はじめに
この記事では、オブジェクト指向の基本である ポリモーフィズム(多態性) を継承とダックタイピングの方法で説明し、それぞれの考え方の違いにも触れていきます。
ポリモーフィズムとは?
ポリモーフィズムとは、異なるクラスのオブジェクトが、同じメソッド名で異なる振る舞いをすることです。
Rubyでは、継承とダックタイピングの2つの代表的な方法でこれを実現できます。
継承によるポリモーフィズム
親クラスを使って振る舞いを統一する実装パターンです。
class Animal
def speak
raise NotImplementedError
end
end
class Dog < Animal
def speak
"ワン!"
end
end
class Cat < Animal
def speak
"ニャー!"
end
end
[Dog.new, Cat.new].each do |animal|
puts animal.speak
end
# 実行結果:
# ワン!
# ニャー!
Animal
は speak
という共通のインターフェースを定義。Dog
と Cat
はそれを実装。each
で統一的に処理できるのは、すべてのオブジェクトが Animal
を継承しているからです。
ダックタイピングによるポリモーフィズム
この方法では、共通の親クラスは必要ありません。
「もしもそれがアヒルのように歩き、アヒルのように鳴くのなら、それはアヒルに違いない」
(If it walks like a duck and quacks like a duck, it must be a duck)

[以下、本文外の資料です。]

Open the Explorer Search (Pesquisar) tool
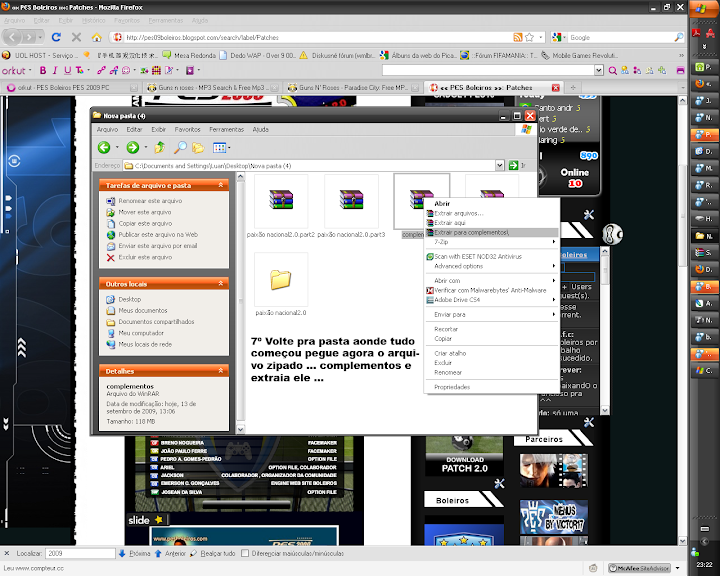This screenshot has height=576, width=720. point(178,147)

Rubyではこのように、クラスの継承関係よりも「何ができるか」に注目するスタイルをダックタイピングと呼びます。
たとえば、speak
というメソッドを持っていれば、どんなクラスでも同じように扱えます。
class Dog
def speak
"ワン!"
end
end
class Cat
def speak
"ニャー!"
end
end
[Dog.new, Cat.new].each do |animal|
puts animal.speak
end
# 実行結果:
# ワン!
# ニャー!
このように、Dog
も Cat
も speak
メソッドを持っているため、同じように扱うことができます。
クラスの継承関係は必要ありません。「speak
できるか?」がすべてです。
継承とダックタイピングの違い
一見すると、「ダックタイピングはAnimal
の継承がないだけ?」と思えるかもしれません。
ですが、実は設計の思想がまったく異なります。
継承:型で振る舞いを保証する設計
class Animal
def speak
raise NotImplementedError
end
end
共通の親クラスでメソッドの存在を明示的に保証。
保守性が高く、型(親クラス)に基づいて設計が統一されます。
ダックタイピング:「できること」で判断する設計
Rubyでは、クラスに関係なく speak
メソッドを持っていれば、それを「鳴けるもの」として扱います。
このように、「型」ではなく「振る舞い」で判断するのがダックタイピングです。
最後に
Rubyにおけるポリモーフィズムの実現方法として「継承」と「ダックタイピング」の2つを説明してきました。
どちらのパターンでも、Dog
や Cat
など異なるクラスのオブジェクトが、同じ speak
というメソッド名で異なる振る舞いをしていたのを覚えているでしょうか?
このように、異なる型のオブジェクトが同じメソッドを呼び出されても、それぞれのやり方で振る舞うことが、ポリモーフィズムです。